Over the past four decades I, too, could often not remember when I restarted the habit after deliberate attempts to wean. I would go long weeks without touching my fingernails and then, in an unconscious frenzy while reading a particularly engrossing book, mow my fingers short. And then I would berate myself at my inattention, my lack of self-control, and then shrug: If my fingers look terrible again, why not soothe myself by biting some more? “We see some of the same patterns we see in drug addiction,” Piacentini told me. “You feel those negative consequences, and then you use drugs to make those consequences go away.”
But as spring 2020 moved into summer, I was able to avoid relapse. I realize now that the very unconsciousness of the habit is what doomed it in 2020. The thoughtless absorption in a book or a TV show or my own writing that was the harbor for the habit in the before times was a rarity now, so occupied was I with the various ways that the pandemic was changing our lives. Finally, I was as inescapably anxious as my habit had always telegraphed, and in the midst of this upheaval, I found gentle comfort in the one tiny bit of continued control I was exerting over my life. Even during the stress of the election and the continuing stress of the postelection, I found it easier to not bite my nails than to bite them. “We are creatures of habit,” said Piacentini. “And we can start building the habit of not biting.”
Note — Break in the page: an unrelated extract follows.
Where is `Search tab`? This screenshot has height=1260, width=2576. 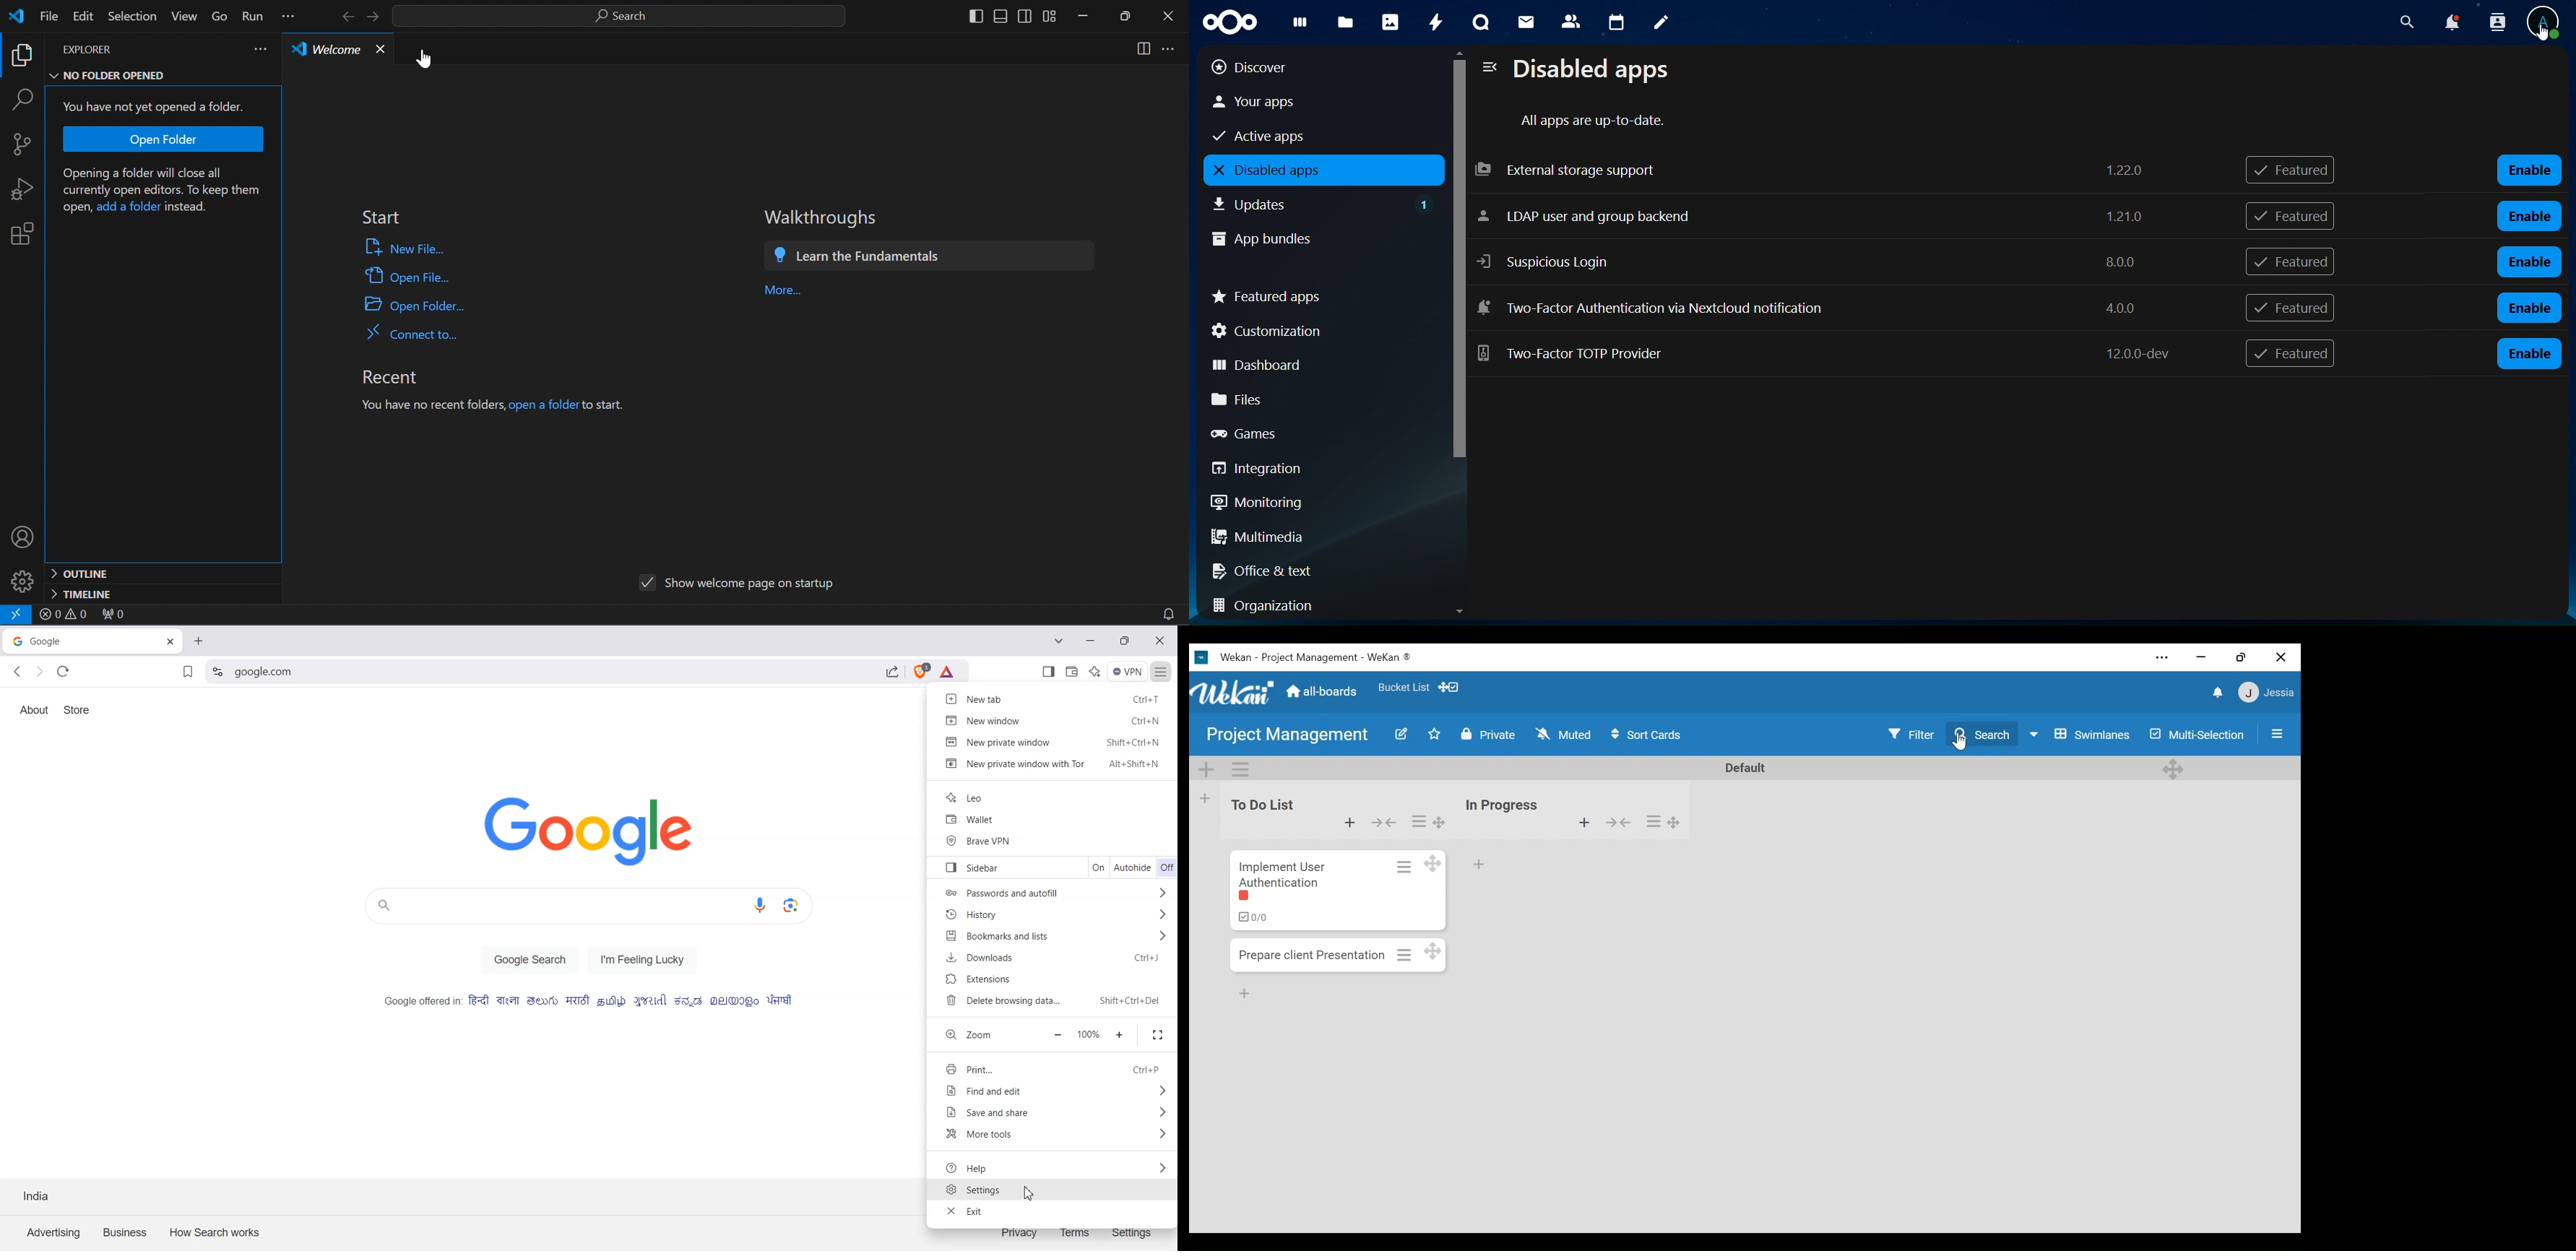
Search tab is located at coordinates (1060, 642).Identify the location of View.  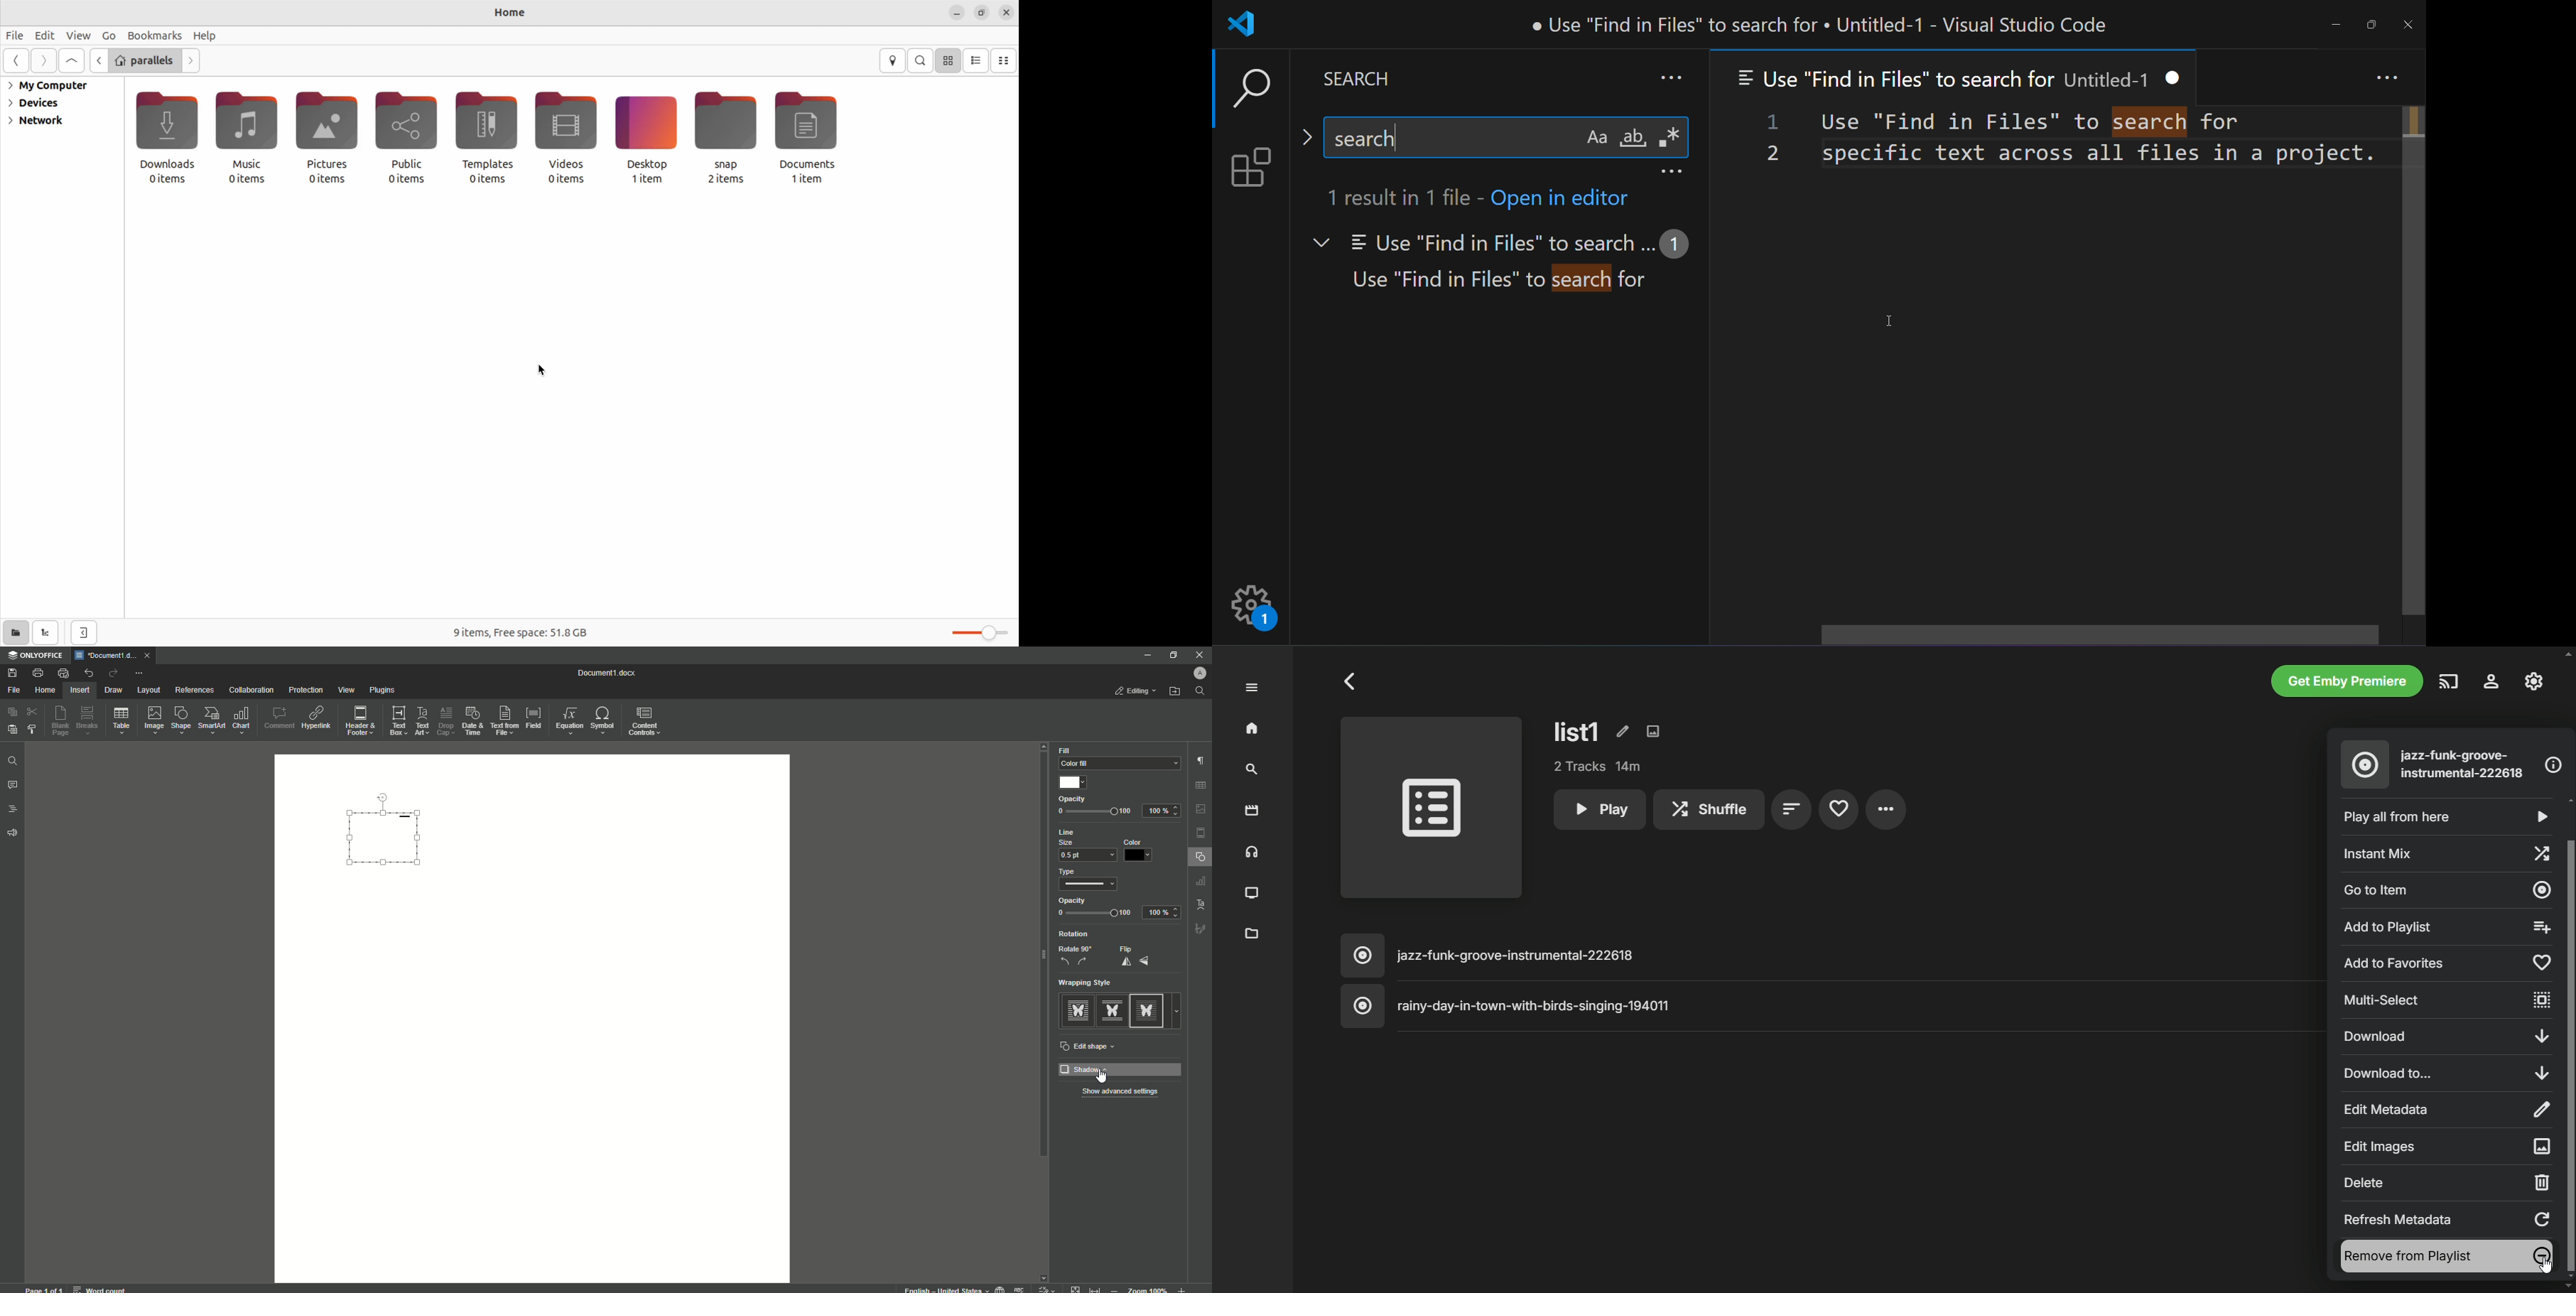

I have reached the end of 2020, this accursed year, with fingernails that are serviceable. They bear the scars of years gone by—I will never have the dewy nail beds of a Jergens model—but they look … OK. And I’m not the only one to have shed the practice. Piacentini revealed bashfully that he had been a nail-biter for 50 years before he went “cold turkey” in March. “I think that, perversely, this was a good year to quit,” he said. He still thinks about it, still desires the habit—he sounded almost wistful as we bonded over the simple pleasures of worrying at a thumbnail—but he hasn’t bitten a nail since the pandemic took over life in America.
In a way, I am writing this essay for the boost of accountability I hope it will provide. I can see, at some future date, the likely possibility that I will bite a nail. At that moment I will have a choice: I can give in to the illicit rapture and relapse. Or I can find it within myself to stop at one finger, to wear that bitten nail like a warning, and let myself go no further. If you see me out in public—at the theater, I hope, or at dinner together indoors—please ask me about my nails, and call me on it if they look bad.
I don’t mean to brag about this achievement, exactly. But I am proud of myself. 2020 was not the year to measure yourself against your childhood dreams. This is not the New Year’s to bemoan the novel you didn’t write or the race you didn’t run. 2020 was a year to find triumph in unlikely places. Day by day, hour by hour, I succeeded at something in this awful year. You did too, even if it was just seeing it to its end without doing too much damage to yourself.
It was a nail-biter, but you made it.